Type out each entry exactly.
======== Records for processing ========
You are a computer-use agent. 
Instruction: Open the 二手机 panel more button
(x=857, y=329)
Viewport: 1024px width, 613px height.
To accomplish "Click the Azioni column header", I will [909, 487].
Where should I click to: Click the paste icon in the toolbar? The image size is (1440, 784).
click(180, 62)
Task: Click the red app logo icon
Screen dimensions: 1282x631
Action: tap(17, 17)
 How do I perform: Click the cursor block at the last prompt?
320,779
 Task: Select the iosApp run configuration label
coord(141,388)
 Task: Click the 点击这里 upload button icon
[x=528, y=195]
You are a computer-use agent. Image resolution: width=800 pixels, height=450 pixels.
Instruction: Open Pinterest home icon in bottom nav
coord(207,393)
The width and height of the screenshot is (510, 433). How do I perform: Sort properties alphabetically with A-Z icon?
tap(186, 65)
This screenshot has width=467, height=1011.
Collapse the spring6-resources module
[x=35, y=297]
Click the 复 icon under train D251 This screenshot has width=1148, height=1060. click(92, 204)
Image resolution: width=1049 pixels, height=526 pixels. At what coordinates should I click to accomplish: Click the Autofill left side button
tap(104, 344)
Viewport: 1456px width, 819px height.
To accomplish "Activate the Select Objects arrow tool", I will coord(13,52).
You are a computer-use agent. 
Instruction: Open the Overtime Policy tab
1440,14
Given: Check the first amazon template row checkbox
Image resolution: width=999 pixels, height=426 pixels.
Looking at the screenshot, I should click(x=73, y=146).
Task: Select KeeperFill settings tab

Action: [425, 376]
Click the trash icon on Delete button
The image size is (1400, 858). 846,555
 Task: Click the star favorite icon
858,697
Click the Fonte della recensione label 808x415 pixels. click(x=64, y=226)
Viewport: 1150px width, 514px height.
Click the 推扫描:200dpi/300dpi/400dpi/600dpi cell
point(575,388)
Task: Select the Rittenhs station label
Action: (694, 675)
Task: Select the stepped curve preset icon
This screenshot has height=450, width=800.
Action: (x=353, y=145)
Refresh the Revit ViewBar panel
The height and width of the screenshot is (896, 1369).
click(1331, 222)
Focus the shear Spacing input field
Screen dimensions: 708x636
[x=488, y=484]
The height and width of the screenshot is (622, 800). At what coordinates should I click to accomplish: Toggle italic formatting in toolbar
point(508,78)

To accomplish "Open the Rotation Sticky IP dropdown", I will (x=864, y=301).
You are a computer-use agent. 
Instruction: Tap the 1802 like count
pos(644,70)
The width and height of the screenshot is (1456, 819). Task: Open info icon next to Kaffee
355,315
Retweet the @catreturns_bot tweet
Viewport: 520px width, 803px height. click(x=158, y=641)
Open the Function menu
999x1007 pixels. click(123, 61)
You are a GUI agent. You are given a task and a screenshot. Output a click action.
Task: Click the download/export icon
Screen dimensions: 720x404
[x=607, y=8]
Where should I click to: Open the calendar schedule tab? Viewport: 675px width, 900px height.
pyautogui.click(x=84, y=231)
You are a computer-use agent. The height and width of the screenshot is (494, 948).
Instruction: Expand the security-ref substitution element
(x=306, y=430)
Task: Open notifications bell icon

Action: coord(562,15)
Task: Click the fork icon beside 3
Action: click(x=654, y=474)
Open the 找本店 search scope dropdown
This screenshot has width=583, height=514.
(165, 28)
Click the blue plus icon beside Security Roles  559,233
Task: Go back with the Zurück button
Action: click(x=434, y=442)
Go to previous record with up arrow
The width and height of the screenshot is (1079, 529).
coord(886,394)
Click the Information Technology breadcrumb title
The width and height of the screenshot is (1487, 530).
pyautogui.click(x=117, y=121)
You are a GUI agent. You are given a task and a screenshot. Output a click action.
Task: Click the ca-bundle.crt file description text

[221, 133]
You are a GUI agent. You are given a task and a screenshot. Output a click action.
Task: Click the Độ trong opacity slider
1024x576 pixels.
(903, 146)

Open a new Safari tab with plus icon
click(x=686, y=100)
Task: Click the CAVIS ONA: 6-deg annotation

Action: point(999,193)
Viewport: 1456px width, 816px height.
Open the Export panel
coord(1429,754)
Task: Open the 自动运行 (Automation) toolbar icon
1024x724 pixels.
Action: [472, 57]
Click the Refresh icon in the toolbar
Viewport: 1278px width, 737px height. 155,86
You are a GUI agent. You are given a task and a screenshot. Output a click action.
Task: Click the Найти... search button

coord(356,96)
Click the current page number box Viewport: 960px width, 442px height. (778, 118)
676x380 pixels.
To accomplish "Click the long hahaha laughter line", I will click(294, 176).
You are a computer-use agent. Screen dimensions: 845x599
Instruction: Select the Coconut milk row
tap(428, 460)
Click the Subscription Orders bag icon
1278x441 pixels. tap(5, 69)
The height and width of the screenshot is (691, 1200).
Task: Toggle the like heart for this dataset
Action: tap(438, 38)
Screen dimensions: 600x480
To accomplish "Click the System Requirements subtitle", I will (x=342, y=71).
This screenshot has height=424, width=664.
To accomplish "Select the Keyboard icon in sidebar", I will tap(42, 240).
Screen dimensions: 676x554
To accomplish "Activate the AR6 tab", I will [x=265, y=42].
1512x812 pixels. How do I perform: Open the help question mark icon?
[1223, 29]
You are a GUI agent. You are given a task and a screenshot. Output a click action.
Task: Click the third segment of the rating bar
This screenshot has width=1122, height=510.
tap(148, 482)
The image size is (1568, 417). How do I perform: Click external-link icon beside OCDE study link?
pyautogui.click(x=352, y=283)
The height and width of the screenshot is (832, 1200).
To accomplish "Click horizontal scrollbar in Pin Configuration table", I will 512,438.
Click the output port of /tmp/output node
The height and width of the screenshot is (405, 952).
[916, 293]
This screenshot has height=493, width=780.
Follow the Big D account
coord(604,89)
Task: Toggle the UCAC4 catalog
========
▶ **Task response**:
You are a computer-use agent. 
Instruction: Open the 二手机 panel more button
(x=857, y=329)
Viewport: 1024px width, 613px height.
To accomplish "Click the Azioni column header", I will [909, 487].
Where should I click to: Click the paste icon in the toolbar? The image size is (1440, 784).
click(180, 62)
Task: Click the red app logo icon
Screen dimensions: 1282x631
Action: tap(17, 17)
 How do I perform: Click the cursor block at the last prompt?
320,779
 Task: Select the iosApp run configuration label
coord(141,388)
 Task: Click the 点击这里 upload button icon
[x=528, y=195]
You are a computer-use agent. Image resolution: width=800 pixels, height=450 pixels.
Instruction: Open Pinterest home icon in bottom nav
coord(207,393)
The width and height of the screenshot is (510, 433). How do I perform: Sort properties alphabetically with A-Z icon?
tap(186, 65)
This screenshot has width=467, height=1011.
Collapse the spring6-resources module
[x=35, y=297]
Click the 复 icon under train D251 This screenshot has width=1148, height=1060. click(92, 204)
Image resolution: width=1049 pixels, height=526 pixels. At what coordinates should I click to accomplish: Click the Autofill left side button
tap(104, 344)
Viewport: 1456px width, 819px height.
To accomplish "Activate the Select Objects arrow tool", I will coord(13,52).
You are a computer-use agent. 
Instruction: Open the Overtime Policy tab
1440,14
Given: Check the first amazon template row checkbox
Image resolution: width=999 pixels, height=426 pixels.
Looking at the screenshot, I should click(x=73, y=146).
Task: Select KeeperFill settings tab

Action: [425, 376]
Click the trash icon on Delete button
The image size is (1400, 858). 846,555
 Task: Click the star favorite icon
858,697
Click the Fonte della recensione label 808x415 pixels. click(x=64, y=226)
Viewport: 1150px width, 514px height.
Click the 推扫描:200dpi/300dpi/400dpi/600dpi cell
point(575,388)
Task: Select the Rittenhs station label
Action: (694, 675)
Task: Select the stepped curve preset icon
This screenshot has height=450, width=800.
Action: (x=353, y=145)
Refresh the Revit ViewBar panel
The height and width of the screenshot is (896, 1369).
click(1331, 222)
Focus the shear Spacing input field
Screen dimensions: 708x636
[x=488, y=484]
The height and width of the screenshot is (622, 800). At what coordinates should I click to accomplish: Toggle italic formatting in toolbar
point(508,78)

To accomplish "Open the Rotation Sticky IP dropdown", I will (x=864, y=301).
You are a computer-use agent. 
Instruction: Tap the 1802 like count
pos(644,70)
The width and height of the screenshot is (1456, 819). Task: Open info icon next to Kaffee
355,315
Retweet the @catreturns_bot tweet
Viewport: 520px width, 803px height. click(x=158, y=641)
Open the Function menu
999x1007 pixels. click(123, 61)
You are a GUI agent. You are given a task and a screenshot. Output a click action.
Task: Click the download/export icon
Screen dimensions: 720x404
[x=607, y=8]
Where should I click to: Open the calendar schedule tab? Viewport: 675px width, 900px height.
pyautogui.click(x=84, y=231)
You are a computer-use agent. The height and width of the screenshot is (494, 948).
Instruction: Expand the security-ref substitution element
(x=306, y=430)
Task: Open notifications bell icon

Action: coord(562,15)
Task: Click the fork icon beside 3
Action: click(x=654, y=474)
Open the 找本店 search scope dropdown
This screenshot has width=583, height=514.
(165, 28)
Click the blue plus icon beside Security Roles  559,233
Task: Go back with the Zurück button
Action: click(x=434, y=442)
Go to previous record with up arrow
The width and height of the screenshot is (1079, 529).
coord(886,394)
Click the Information Technology breadcrumb title
The width and height of the screenshot is (1487, 530).
pyautogui.click(x=117, y=121)
You are a GUI agent. You are given a task and a screenshot. Output a click action.
Task: Click the ca-bundle.crt file description text

[221, 133]
You are a GUI agent. You are given a task and a screenshot. Output a click action.
Task: Click the Độ trong opacity slider
1024x576 pixels.
(903, 146)

Open a new Safari tab with plus icon
click(x=686, y=100)
Task: Click the CAVIS ONA: 6-deg annotation

Action: point(999,193)
Viewport: 1456px width, 816px height.
Open the Export panel
coord(1429,754)
Task: Open the 自动运行 (Automation) toolbar icon
1024x724 pixels.
Action: [472, 57]
Click the Refresh icon in the toolbar
Viewport: 1278px width, 737px height. 155,86
You are a GUI agent. You are given a task and a screenshot. Output a click action.
Task: Click the Найти... search button

coord(356,96)
Click the current page number box Viewport: 960px width, 442px height. (778, 118)
676x380 pixels.
To accomplish "Click the long hahaha laughter line", I will click(294, 176).
You are a computer-use agent. Screen dimensions: 845x599
Instruction: Select the Coconut milk row
tap(428, 460)
Click the Subscription Orders bag icon
1278x441 pixels. tap(5, 69)
The height and width of the screenshot is (691, 1200).
Task: Toggle the like heart for this dataset
Action: tap(438, 38)
Screen dimensions: 600x480
To accomplish "Click the System Requirements subtitle", I will (x=342, y=71).
This screenshot has height=424, width=664.
To accomplish "Select the Keyboard icon in sidebar", I will tap(42, 240).
Screen dimensions: 676x554
To accomplish "Activate the AR6 tab", I will [x=265, y=42].
1512x812 pixels. How do I perform: Open the help question mark icon?
[1223, 29]
You are a GUI agent. You are given a task and a screenshot. Output a click action.
Task: Click the third segment of the rating bar
This screenshot has width=1122, height=510.
tap(148, 482)
The image size is (1568, 417). How do I perform: Click external-link icon beside OCDE study link?
pyautogui.click(x=352, y=283)
The height and width of the screenshot is (832, 1200).
To accomplish "Click horizontal scrollbar in Pin Configuration table", I will 512,438.
Click the output port of /tmp/output node
The height and width of the screenshot is (405, 952).
[916, 293]
This screenshot has height=493, width=780.
Follow the Big D account
coord(604,89)
Task: Toggle the UCAC4 catalog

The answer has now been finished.